I am trying to build an Shiny App that can dynamically display sentences from a database column by matching a Corpus from a text box , ie. as users starts typing the text in the text box, all the sentences that would match (corpus from the text typed) need to be displayed by order of number of words that that matchs the corpus
I tried kwic
function but that is not helping match corpus dynamically, approach that I tried,
require(quanteda)
require(tm)
data(crude, package = "tm")
mycorpus <- corpus(crude)
kwic(mycorpus, "company") # Pass the words from the text box corpus
request help...
I think what you're asking for is,
table(kwic(mycorpus, phrase, join = FALSE)$keyword)
where phrase
just gets lengthened as more terms get typed in. (Requires quanteda >= 0.99
, which also includes the phrase
function which might be useful here.) For a more general match, you could convert both the corpus and all entered terms (in an ever-lengthening phrase
) into tokenized wordstems
mystems <- corpus(crude) %>% texts() %>% tokens() %>% tokens_wordstem()
phrase <- tokens(phrase, remove_punct = TRUE, remove_symbols = TRUE) %>%
tokens_wordstem(language = "greek") %>% # or whatever
as.character()
Then table(kwic(mystems, phrase, join = FALSE)$keyword)
should do same thing but matching word stems only, rather than exact words. If you want numbers of words that match each document, then a *apply
-type wrapper (or purrr::map()
) will also extract that.

SUPPLIED DATA>
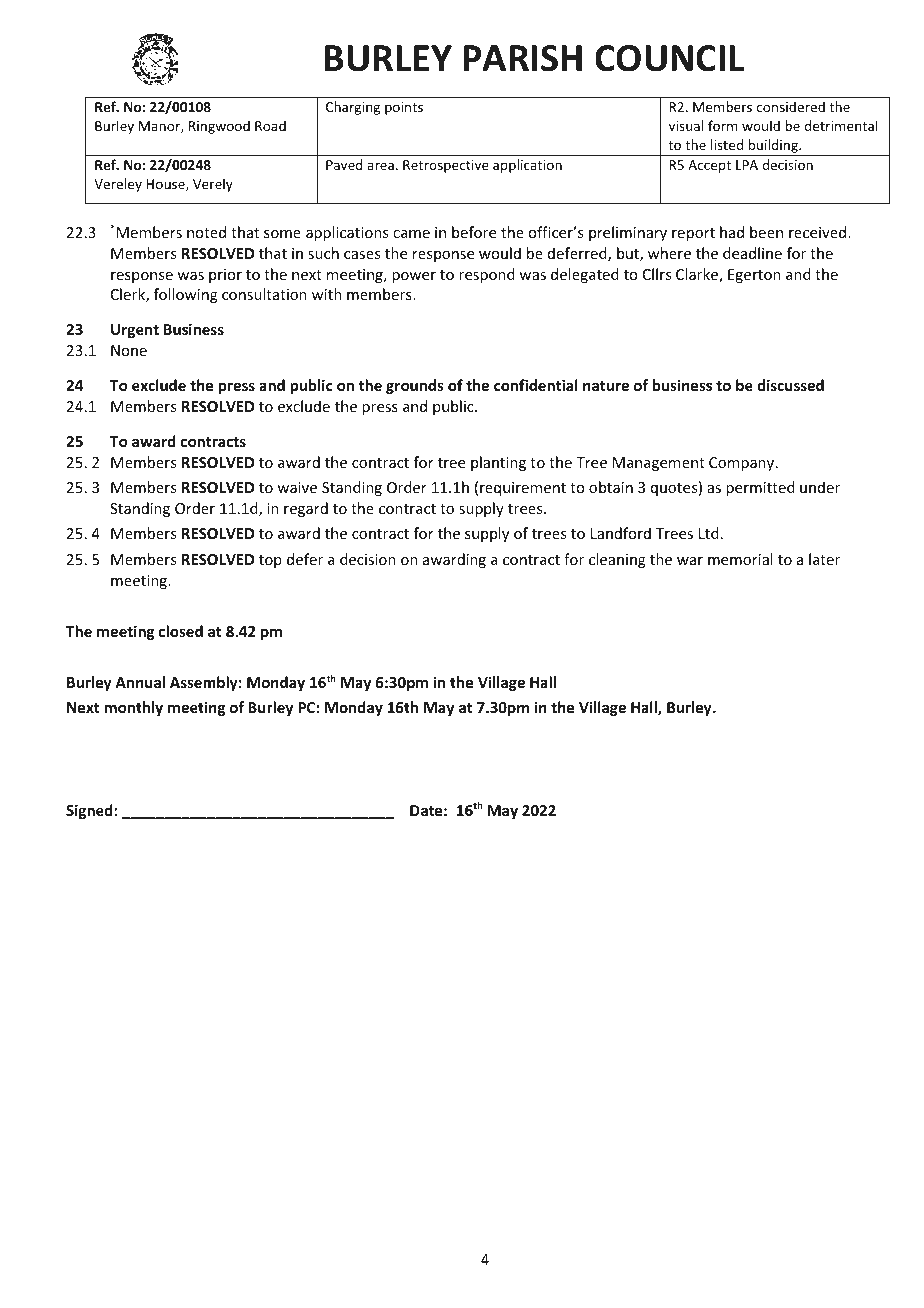 This document has width=924, height=1308. Describe the element at coordinates (766, 232) in the document. I see `been` at that location.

CHALLENGES>
(a) According to the thread, what version of quanteda is required?
(b) Say whether each statement agrees with the thread, answering yes or no and quoting the deciding words: (i) The original poster tried the kwic function. (ii) The reply suggests turning the corpus and entered terms into tokenized wordstems. (iii) The reply says a *apply-type wrapper cannot extract the number of matching words per document.
(c) Please retype everything in the thread from "phrase <- tokens(phrase, remove_punct" down to "wrapper (or purrr::map()", keeping every character unchanged.
The data above comes from a separate source, not from the thread.

ANSWERS TO EACH TASK>
(a) Version 0.99 or later.

(b)
(i) Yes: "I tried kwic"
(ii) Yes: "into tokenized wordstems"
(iii) No: "will also extract that"

(c)
phrase <- tokens(phrase, remove_punct = TRUE, remove_symbols = TRUE) %>%
tokens_wordstem(language = "greek") %>% # or whatever
as.character()
Then table(kwic(mystems, phrase, join = FALSE)$keyword)
should do same thing but matching word stems only, rather than exact words. If you want numbers of words that match each document, then a *apply
-type wrapper (or purrr::map()